Extend this logic to the everyday duties of caregivers. While making sure their patients get plenty of water, are they drinking enough water themselves? Getting enough sleep? What about exercise? Caregiver burnout can lead to the mistreatment of patients. Even if the resultant behavior is not outright abusive, it can be quick-tempered, impatient, unkind and can lead to hurt feelings and anger. Even the best, most dedicated caregivers can experience burnout.

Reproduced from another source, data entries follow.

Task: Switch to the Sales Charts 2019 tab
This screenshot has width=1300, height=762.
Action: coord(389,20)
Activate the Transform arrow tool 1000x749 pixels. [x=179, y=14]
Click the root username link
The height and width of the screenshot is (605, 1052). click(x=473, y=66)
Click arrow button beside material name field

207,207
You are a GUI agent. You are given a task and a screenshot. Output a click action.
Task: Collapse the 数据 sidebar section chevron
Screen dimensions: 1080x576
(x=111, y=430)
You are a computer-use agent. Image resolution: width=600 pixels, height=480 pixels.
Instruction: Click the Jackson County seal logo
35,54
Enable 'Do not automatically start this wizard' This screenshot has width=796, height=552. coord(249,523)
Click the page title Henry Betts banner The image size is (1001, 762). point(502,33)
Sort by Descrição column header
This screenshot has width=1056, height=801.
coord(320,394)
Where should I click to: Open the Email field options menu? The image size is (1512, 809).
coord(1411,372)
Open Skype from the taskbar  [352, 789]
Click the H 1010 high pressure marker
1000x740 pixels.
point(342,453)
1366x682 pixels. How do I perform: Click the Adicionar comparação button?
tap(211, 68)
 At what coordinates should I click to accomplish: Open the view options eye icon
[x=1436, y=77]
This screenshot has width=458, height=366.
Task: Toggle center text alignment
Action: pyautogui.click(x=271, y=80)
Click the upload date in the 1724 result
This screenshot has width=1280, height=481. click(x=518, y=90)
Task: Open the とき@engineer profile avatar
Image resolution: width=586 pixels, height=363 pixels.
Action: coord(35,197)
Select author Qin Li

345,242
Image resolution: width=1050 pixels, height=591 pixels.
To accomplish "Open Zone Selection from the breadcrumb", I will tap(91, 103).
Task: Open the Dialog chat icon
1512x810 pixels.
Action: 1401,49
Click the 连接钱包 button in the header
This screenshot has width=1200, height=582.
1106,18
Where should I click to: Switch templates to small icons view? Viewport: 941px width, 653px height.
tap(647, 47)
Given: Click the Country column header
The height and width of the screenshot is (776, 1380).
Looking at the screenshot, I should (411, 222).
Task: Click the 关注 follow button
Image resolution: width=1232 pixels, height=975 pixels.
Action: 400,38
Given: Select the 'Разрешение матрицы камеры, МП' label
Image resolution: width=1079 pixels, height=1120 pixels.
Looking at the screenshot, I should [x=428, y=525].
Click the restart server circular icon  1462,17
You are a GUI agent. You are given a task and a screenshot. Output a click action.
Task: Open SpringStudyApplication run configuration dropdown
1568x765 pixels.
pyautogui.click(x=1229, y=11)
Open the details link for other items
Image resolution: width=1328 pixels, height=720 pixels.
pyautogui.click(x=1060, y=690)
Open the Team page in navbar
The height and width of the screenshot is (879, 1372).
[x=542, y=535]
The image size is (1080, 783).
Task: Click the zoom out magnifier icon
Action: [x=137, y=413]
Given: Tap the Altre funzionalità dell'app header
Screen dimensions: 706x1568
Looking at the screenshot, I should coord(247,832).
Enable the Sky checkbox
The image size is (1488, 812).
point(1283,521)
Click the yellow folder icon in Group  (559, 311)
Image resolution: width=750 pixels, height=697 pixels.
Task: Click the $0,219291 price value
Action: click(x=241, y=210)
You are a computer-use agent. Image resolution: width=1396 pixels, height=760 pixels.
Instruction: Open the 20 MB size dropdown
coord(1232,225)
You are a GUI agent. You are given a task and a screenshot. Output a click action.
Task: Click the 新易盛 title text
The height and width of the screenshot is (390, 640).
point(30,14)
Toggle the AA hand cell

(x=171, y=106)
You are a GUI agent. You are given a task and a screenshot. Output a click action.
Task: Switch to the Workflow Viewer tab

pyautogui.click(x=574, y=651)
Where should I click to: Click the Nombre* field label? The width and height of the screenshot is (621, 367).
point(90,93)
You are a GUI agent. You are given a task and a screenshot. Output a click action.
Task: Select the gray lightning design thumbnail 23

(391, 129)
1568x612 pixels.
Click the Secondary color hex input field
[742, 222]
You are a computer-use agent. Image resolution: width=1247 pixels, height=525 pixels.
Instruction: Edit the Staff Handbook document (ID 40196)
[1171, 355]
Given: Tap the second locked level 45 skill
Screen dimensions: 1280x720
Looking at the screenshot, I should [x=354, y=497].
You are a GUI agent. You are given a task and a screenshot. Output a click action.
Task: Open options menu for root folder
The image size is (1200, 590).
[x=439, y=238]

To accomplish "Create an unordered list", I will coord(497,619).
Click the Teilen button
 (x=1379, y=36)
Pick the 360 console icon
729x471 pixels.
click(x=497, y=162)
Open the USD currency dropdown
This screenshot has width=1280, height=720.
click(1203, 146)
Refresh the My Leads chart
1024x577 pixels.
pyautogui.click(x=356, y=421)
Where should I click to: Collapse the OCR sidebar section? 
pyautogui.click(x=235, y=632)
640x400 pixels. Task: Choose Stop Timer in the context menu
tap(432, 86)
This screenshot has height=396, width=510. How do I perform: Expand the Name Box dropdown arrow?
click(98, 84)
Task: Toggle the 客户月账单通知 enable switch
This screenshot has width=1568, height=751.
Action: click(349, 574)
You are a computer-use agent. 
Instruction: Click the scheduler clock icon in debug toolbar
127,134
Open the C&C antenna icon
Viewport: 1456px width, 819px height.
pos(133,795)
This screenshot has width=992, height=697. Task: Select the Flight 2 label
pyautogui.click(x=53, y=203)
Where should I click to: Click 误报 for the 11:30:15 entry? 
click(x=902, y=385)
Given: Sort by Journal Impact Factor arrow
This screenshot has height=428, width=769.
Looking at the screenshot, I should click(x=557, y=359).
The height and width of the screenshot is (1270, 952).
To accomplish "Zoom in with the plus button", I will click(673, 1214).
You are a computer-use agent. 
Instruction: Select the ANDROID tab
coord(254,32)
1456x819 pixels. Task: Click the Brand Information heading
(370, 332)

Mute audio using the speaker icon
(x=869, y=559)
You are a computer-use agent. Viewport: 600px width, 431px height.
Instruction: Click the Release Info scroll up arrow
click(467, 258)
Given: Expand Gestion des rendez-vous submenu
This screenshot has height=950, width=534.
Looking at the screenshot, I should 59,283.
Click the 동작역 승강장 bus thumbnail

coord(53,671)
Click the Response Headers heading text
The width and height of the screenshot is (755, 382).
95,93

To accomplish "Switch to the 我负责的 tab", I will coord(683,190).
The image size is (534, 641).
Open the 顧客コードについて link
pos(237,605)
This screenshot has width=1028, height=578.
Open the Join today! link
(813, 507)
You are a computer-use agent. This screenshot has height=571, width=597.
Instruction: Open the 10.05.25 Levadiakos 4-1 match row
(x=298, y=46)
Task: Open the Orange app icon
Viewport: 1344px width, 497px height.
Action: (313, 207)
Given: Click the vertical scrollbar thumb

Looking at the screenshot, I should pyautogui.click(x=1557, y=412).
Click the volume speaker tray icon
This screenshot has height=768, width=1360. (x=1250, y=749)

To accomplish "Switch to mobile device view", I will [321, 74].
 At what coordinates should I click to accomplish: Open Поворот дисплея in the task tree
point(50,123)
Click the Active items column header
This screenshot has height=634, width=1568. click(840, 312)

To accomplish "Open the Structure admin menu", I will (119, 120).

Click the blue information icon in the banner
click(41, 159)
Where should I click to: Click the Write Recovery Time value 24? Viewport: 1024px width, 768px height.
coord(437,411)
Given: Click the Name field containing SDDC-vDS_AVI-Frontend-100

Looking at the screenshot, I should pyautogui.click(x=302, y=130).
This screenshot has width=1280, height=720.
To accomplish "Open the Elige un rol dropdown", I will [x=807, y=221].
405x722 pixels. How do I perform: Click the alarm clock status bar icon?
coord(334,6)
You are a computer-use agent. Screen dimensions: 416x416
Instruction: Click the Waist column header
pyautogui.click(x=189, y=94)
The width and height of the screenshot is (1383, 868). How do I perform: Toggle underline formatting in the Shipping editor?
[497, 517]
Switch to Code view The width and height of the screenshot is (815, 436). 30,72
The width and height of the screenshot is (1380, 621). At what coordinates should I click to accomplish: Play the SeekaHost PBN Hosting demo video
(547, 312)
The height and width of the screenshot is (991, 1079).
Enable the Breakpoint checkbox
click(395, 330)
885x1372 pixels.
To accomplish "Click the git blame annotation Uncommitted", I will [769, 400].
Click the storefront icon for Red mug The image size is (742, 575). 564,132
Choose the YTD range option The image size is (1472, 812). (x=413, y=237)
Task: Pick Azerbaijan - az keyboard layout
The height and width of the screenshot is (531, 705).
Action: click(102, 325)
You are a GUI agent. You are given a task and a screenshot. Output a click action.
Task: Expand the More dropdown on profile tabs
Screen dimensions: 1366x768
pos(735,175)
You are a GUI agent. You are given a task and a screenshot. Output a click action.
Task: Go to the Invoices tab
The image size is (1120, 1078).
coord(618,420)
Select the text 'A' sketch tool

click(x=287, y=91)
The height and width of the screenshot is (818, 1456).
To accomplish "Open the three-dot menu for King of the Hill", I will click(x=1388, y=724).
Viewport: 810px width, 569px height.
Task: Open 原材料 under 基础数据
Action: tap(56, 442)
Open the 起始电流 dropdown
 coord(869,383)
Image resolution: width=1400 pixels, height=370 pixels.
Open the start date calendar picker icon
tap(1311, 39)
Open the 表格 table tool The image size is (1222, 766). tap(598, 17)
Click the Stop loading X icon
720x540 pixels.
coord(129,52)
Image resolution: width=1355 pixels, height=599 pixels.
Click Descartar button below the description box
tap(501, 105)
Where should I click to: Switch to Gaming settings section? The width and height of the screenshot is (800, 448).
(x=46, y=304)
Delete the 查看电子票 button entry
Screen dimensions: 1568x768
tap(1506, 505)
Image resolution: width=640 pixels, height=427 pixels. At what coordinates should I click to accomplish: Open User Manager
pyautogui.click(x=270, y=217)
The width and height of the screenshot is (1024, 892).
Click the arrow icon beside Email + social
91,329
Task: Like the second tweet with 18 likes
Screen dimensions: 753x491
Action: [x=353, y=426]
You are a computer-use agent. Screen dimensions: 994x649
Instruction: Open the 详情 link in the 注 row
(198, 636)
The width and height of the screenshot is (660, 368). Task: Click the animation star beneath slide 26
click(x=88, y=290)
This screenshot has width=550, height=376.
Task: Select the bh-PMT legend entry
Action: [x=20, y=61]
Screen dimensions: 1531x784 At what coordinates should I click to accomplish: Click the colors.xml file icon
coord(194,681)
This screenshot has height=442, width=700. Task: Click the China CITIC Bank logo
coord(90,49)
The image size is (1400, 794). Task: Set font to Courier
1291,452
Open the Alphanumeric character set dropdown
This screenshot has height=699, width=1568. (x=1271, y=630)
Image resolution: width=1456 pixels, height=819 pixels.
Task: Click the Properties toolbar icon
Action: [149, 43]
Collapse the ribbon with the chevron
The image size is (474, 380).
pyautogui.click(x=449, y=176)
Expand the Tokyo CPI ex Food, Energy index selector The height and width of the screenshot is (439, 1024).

Lack of appreciation for the caregiver over extended periods of time can also contribute to the problem.

When a loved one is suffering the indignities of being dependent on someone else for basic care and companionship, it's stressful and hard for most people to deal with. Engaging the services of a caregiver is a necessity in such a situation. If or when this happens to you, remember to appreciate your loved one's caregiver. Ask and make sure that he or she is taking proper care of him or herself, that emotionally and physically your caregiver is okay. Offer assistance when appropriate and be free with your praise. A thank you card or small gift can go a long way to convey your gratitude and care. And in the end, wouldn't you want the person caring for your loved one to feel appreciated and valued?